Records shown:
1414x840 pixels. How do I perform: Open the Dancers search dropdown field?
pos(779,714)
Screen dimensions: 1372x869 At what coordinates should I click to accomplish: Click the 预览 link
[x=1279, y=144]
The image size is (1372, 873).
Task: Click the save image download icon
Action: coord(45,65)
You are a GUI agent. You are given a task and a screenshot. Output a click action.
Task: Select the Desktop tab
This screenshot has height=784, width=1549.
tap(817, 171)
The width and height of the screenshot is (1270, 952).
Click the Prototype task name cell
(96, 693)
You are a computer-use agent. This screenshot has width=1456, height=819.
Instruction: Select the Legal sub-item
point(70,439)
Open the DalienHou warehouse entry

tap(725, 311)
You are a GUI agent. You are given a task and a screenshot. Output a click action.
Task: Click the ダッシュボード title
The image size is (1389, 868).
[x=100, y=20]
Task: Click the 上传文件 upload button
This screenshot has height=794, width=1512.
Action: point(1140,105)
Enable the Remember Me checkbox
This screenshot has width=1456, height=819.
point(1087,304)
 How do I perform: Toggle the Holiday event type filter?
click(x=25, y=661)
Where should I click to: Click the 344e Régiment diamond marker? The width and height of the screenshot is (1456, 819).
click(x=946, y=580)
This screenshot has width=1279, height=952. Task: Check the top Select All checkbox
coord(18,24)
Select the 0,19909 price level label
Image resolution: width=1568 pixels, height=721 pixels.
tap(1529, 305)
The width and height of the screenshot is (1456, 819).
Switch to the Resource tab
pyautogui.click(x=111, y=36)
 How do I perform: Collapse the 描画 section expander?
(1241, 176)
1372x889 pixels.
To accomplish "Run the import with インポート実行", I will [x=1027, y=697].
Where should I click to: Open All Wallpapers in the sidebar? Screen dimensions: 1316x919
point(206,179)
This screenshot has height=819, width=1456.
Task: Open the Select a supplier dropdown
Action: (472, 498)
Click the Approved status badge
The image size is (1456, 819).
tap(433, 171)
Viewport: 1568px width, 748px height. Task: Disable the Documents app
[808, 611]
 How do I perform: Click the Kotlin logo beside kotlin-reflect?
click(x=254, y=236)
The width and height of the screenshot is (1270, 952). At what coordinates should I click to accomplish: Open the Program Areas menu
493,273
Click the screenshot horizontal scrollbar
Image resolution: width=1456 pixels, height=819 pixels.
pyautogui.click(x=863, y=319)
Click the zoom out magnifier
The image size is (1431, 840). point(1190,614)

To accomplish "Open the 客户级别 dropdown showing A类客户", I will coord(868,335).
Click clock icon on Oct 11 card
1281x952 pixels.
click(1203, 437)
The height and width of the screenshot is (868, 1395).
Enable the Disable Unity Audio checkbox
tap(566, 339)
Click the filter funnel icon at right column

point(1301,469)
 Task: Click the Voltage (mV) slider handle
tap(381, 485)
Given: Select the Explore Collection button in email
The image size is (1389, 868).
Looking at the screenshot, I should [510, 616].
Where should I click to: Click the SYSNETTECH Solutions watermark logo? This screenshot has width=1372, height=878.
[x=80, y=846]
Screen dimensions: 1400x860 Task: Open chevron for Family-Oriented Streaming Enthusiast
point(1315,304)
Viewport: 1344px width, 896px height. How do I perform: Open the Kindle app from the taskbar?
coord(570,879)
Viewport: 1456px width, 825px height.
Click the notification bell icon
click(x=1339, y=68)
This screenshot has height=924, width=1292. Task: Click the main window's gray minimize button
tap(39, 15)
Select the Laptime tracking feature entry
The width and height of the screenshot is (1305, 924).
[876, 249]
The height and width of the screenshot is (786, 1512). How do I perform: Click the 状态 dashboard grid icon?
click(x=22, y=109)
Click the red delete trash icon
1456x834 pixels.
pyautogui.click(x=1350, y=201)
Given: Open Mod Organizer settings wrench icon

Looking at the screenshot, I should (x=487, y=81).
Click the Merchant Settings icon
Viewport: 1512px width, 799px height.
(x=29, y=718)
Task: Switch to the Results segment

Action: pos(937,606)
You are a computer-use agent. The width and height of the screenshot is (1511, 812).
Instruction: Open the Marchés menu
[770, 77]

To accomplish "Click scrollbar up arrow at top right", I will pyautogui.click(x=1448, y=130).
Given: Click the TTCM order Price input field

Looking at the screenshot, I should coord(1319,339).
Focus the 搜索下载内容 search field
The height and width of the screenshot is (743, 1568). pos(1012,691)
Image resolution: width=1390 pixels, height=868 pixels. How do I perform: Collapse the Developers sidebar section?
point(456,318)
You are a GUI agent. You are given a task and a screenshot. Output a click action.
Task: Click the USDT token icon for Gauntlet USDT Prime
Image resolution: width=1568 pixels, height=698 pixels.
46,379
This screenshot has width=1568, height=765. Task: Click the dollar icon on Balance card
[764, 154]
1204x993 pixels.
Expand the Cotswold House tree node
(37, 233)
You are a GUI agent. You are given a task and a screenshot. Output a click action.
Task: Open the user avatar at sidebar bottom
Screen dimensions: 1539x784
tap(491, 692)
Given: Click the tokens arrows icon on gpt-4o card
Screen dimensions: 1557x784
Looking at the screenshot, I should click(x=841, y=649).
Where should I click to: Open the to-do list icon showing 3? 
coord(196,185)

Exercise instructions:
Everything from the line with "Expand the Cotswold House tree node" to the end of the listing above is to be set down exactly, both ends included.

Answer to this exercise:
Expand the Cotswold House tree node
(37, 233)
You are a GUI agent. You are given a task and a screenshot. Output a click action.
Task: Open the user avatar at sidebar bottom
Screen dimensions: 1539x784
tap(491, 692)
Given: Click the tokens arrows icon on gpt-4o card
Screen dimensions: 1557x784
Looking at the screenshot, I should click(x=841, y=649).
Where should I click to: Open the to-do list icon showing 3? 
coord(196,185)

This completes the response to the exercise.